Isabel Hilton
COMMENT
Zimbabwe celebrated the 20th anniversary of her independence yesterday with the murder of a second white farmer. This was another government-inspired outrage on the way to what threatens to be a deliberate descent into a more general, armed conflict over Zimbabwe’s colonial legacy.
Two decades ago, Robert Mugabe subscribed to a different vision – that of a nation in which, despite the years of war and repression, the former colonisers and colonised were, if not reconciled, at least mutually tolerant.
It may have been a vision forced upon him, but it made a certain sense. The white colonisers would retain some of the privileges that had come with the land grab that was colonisation, but they would, at least, continue to contribute to Zimbabwe’s economic well-being. An orderly process of land reform would satisfy the demand for social justice without creating fresh injustice to fuel incipient conflict.
Twenty years on, Mugabe is trying to present his Zimbabwe as a nation still in the throes of the anti-colonial struggle, in which the poorest have yet to reap the rewards of their sacrifice.
Land is legitimately an emotional issue in Zimbabwe – as late as 1969, the Ian Smith government reserved half of it for whites. Distribution is still grossly unfair, with more than half of the best land still owned by only 3% of the population. With some 4E000 white-owned farms accounting for more than two-thirds of the best farming land, reform is certainly overdue.
But land reform was envisaged in the 1979 Lancaster House discussions. Mugabe has ruled Zimbabwe ever since. If it was an issue of such importance to him, why has it progressed so little?
Before this wave of occupations, the government redistributed land from some 270 white-owned farms, but the land was not given to war veterans or to the rural poor.
Among the 400 beneficiaries were several notable Zanu-PF figures, including such implausible claimants as the attorney general, the mines and tourism minister, the speaker of Parliament, two high court judges and a retired general – none of them conspicuously either subsistence farmers or landless peasants.
With his country on the brink of economic collapse and mired in the war in the Democratic Republic of Congo, with inflation out of control and Aids afflicting one in four of the young adult population, this is the last throw of a dictator who failed, two decades ago, to fulfil the promise to give a field and a cow to each of his supporters, and who now faces electoral defeat.
Humiliated in the referendum that would have allowed him to retain power and unable to present any hope for the mass of unemployed and increasingly desperate people, Mugabe has ditched the model of the nation he has lived with for 20 years – a model that demands he submit to democratic judgment.
Farmer David Stephens may have died on Saturday as much because he was active in the opposition Movement for Democratic Change (MDC) as because he was a farmer. The day he died, two black MDC activists were burned alive in a firebomb attack. The MDC argues that the so-called war veterans – most of whom are too young to have been anywhere near the war – have been placed strategically to ensure that the party cannot function in certain key areas.

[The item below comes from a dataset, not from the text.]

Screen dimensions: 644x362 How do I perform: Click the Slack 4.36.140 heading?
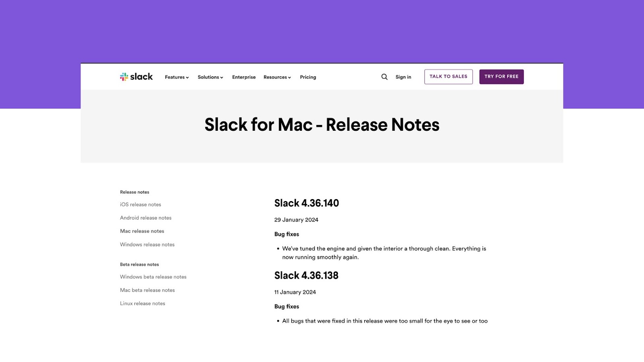306,203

Today Mugabe’s brand of nationalism depends on the anti-colonial rhetoric of two, even three decades ago. It is rhetoric that still commands some support in Africa, combining as it does an acrimonious dialogue with the old colonial power and a conspicuous legacy in the white farmers or the injustices of the past.

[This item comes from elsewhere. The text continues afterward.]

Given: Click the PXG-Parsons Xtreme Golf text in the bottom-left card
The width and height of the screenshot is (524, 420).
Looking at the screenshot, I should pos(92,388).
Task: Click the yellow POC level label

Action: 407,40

But it masks the real questions of what kind of nation Mugabe is inviting his people to build and whose interests are really served by this episode.
Other African statesmen have been ambivalent about Mugabe’s actions. It is time they spoke out and showed that they recognised the difference between the two national models on offer. The land battle is a damaging and tragic business, but there is something even more important.
Given a chance to express their opinions in the recent referendum, the people of Zimbabwe showed that they were not persuaded by Mugabe’s rhetoric, and that they realised that even if every white- owned farm was to be occupied by war veterans (or Zanu-PF followers masquerading as such) it would only make the crisis that Zimbabwe faces worse.
What matters now is that Zimbabweans hold on to that perception.
So far, the opposition has remained coolheaded. British ministers would do well to do the same. Mugabe has picked this quarrel for his own reasons. There is little that Britain can do or say that will not add fuel to his explosive argument and give him the final excuse to cancel the elections.